Rule: Users can ask for their data to be deleted.

In real life:

  • Find all the places where data is stored (backups, databases, logs, caches) - Create workflows for deleting data

  • Use pseudonymization instead of hard deletion for legal or audit reasons

  • Tell third parties you shared data with that you deleted it

Example implementation:

def delete_user_data(user_id):
    """Delete all user data across systems"""
    
    # Delete from primary databases
    users_db.delete(user_id)
    analytics_db.delete_where(user_id=user_id)
    
    # Purge from caches
    redis.delete(f"user:{user_id}")
    
    # Anonymize in logs (can't delete logs, but remove PII)
    logs_db.update(
        {"user_id": user_id},
        {"user_id": "deleted_user", "email": "[deleted]"}
    )
    
    # Notify third parties
    notify_deletion_to_partners(user_id)
    
    # Log deletion for audit trail
    audit_log.record(f"Deleted user {user_id} per GDPR request")

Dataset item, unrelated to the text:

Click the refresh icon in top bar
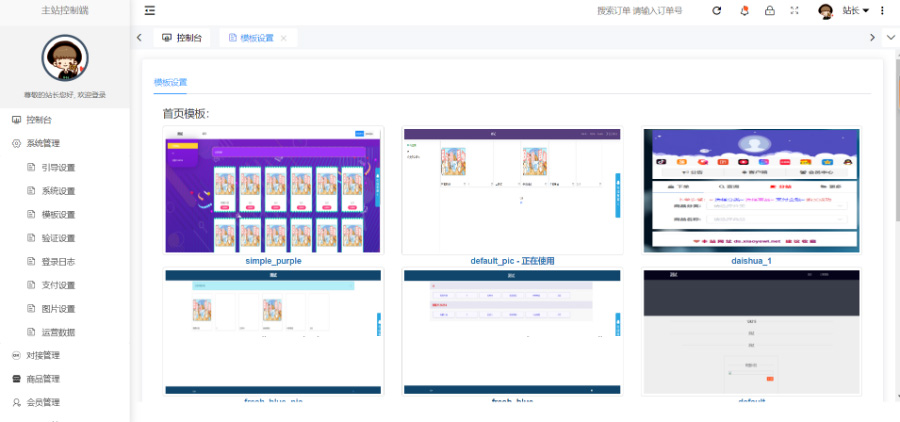Viewport: 900px width, 422px height. (x=716, y=11)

Privacy Impact Assessments (PIAs)#

A Privacy Impact Assessment is a way to find and lower privacy risks before a feature goes live.

When to do a PIA:

  • A new product or feature that handles personal data - Changes to how data is processed - The use of new technology (AI, biometrics, etc.)

  • Whenever you try something new or risky

Template for PIA:

  1. What information will be gathered? (Write down everything)

  2. Why is it needed? (Explain each data point)

  3. Who will be able to get in? (Teams inside the company and outside of it)

  4. How will it be protected? (Encryption and access controls)

  5. How long will it be kept?** (Time to keep)

  6. What are the dangers? (Violations, abuse, and bias)

  7. How will you lower the risks? (Specific controls)

  8. What rights do users have? (Get in, delete, or opt-out)

  9. What is the legal basis?** (Consent, contract, and legitimate interest)

  10. Processors from other companies? (Vendors, sharing data)

Output: Write down the decisions, get the privacy/legal team to agree, and put the controls in place.

GDPR says that high-risk processing needs PIAs (also known as DPIAs, or Data Protection Impact Assessments). Good practice even if the law doesn’t require it.